For those whose idea of an anthropologist is that of Indiana Jones, they would not be disappointed because Lynch also went into the more exotic studies, like the Agta communities on Mt. Iriga.

The Agta, which we cluster with the Negritoes, is a problematic label among the so-called indigenous communities of the country.

One of the major contributions of Lynch to the literature of the Agta is his idea that the Agta are different from the other so-called Negroid (a name that is not anymore favored in anthropology) groups in the Philippines. Lynch notes of the significant intermarriages that occurred between the Remontados and escaping criminals who fled to the hills or the mountains. This explanation is not fully explored and should inspire students of culture to go in those communities and get to know them more.

Lynch offers this term: semi-negroid hill people. In fact, he produced a paper bearing the title "Some Notes on a Brief Field Survey of the Hill People of Mt. Iriga" in 1944.  His interpreter was a student from Ateneo de Naga, Jose Reyes. Is this the same Jose Calleja Reyes who wrote historical papers on Kabikolan?

Lynch described Reyes as "having graduated with highest honors from Ateneo de Naga high school" and "speaks and understands English perfectly, and is equally at home in Bikol, he was the perfect middle man for our countless questions with all their shades of meaning and stress."

In the paper, Lynch belabored several points about the dialect of the Agta. Literatures about this aspect of the Agta indicate that where they are, the Agta communities borrow the language of the neighboring communities. The Agta during this fieldwork spoke in Bikol but showed the "upward inflection at sentence endings and stress of all final syllables. These characteristics made the dialect, according to Lynch, distinguishable from other languages. I particularly love the description about the lilt because whenever my father told us tales of Agta living with them in Buhi, near the lake, he would imitate the inflection that goes upward and we would laugh no end, as children listening to those fantastic tales about hunting and wild deer and boar.

Lynch described to great length the hunting done by the Agta. The technique was called the "surround method," where the hunters practically surround the prey. All those who participate in the bush-beating and in the slaying of the animal had a share in the hunt.  There are certain rules to follow. The man who delivered the fatal blow was given the choice cut and, not only that, a piece for his dog. A woman who has a baby gets two parts.

The notion of the "original affluent society" used to describe the hunter-gatherers  was certainly applicable to the Agta witnessed by these fieldworkers. In that community in Mt. Iriga, any person - stranger or outsider - who came upon the hunt must partake of the share.

Jose Reyes also described a ritual that happened after the hunting: "The pig was dispatched in short order. What followed is the custom common among this people. The four limbs of the beast were severed from the body.
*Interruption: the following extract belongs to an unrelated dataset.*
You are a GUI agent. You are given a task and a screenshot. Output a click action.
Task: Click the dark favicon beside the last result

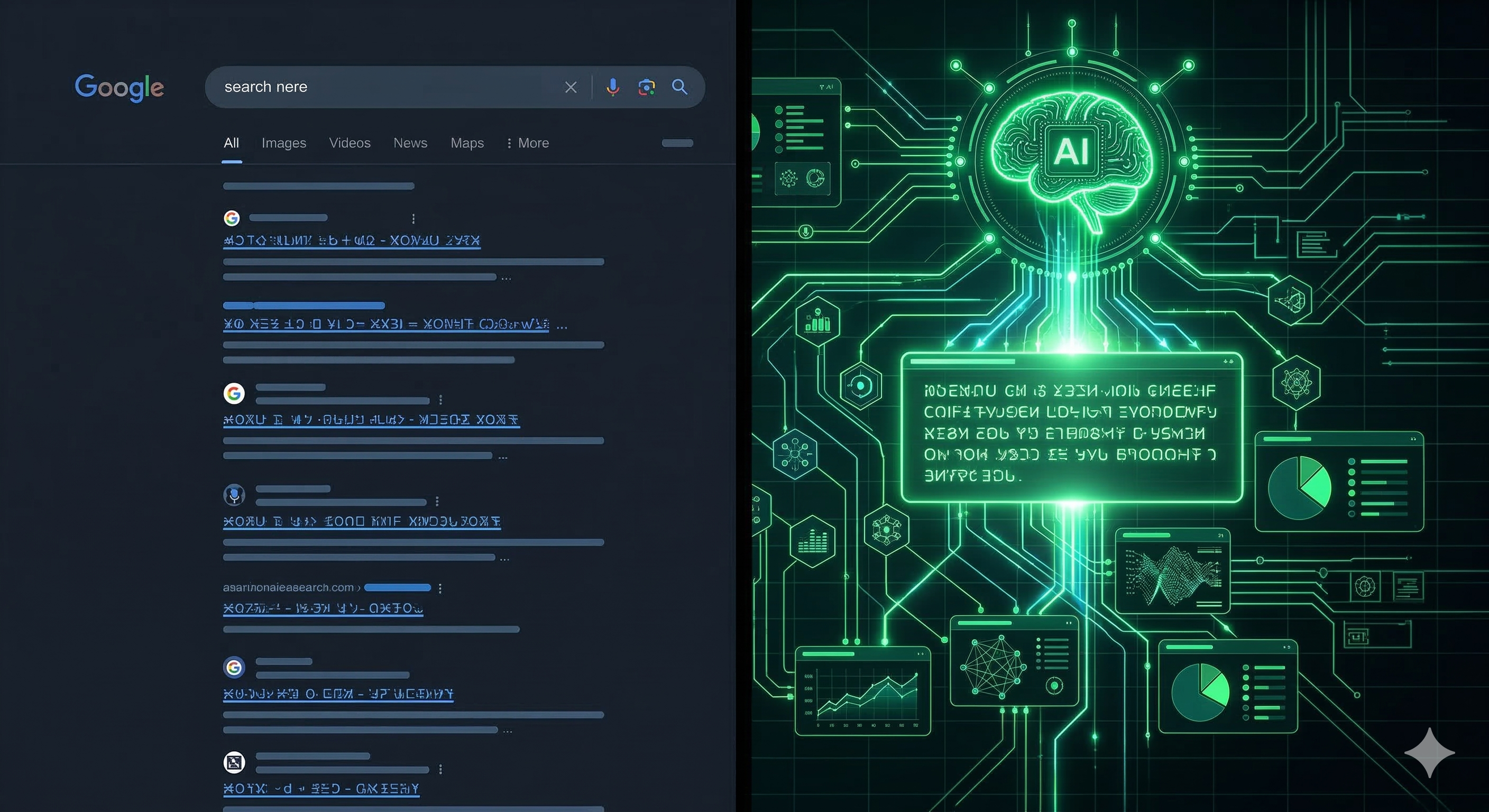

Next the liver was removed and roasted; the four limbs were crossed over the body, the liver laid on top, and the entire carcass "offered" (the quotation marks were from Reyes) to the spirits who preside over that particular tract of land on which the animal was caught." It is interesting that Reyes put quotation marks around the word "offered." Even as a young researcher, he knew that a loaded term like offer must be always clarified. He was trying hard not to impose his categories.

At the end of the ritual, a prayer was said, and Reyes again offered the "gist" of the prayer. "We thank you for letting us have this pig from your land; we offer it now to you and ask you to partake of it, so you will not be angry or deny us in the future." To this prayer, Reyes, the young man teased the Agta that the spirits may not have liked the offering because they did not partake of the offering, that "nothing was taken." Reyes said the Agta laughed and offered him some part of the bounty.

The article appeared in the July-October 1948 of Primitive Man of the George Washington University Institute for Ethnographic Research.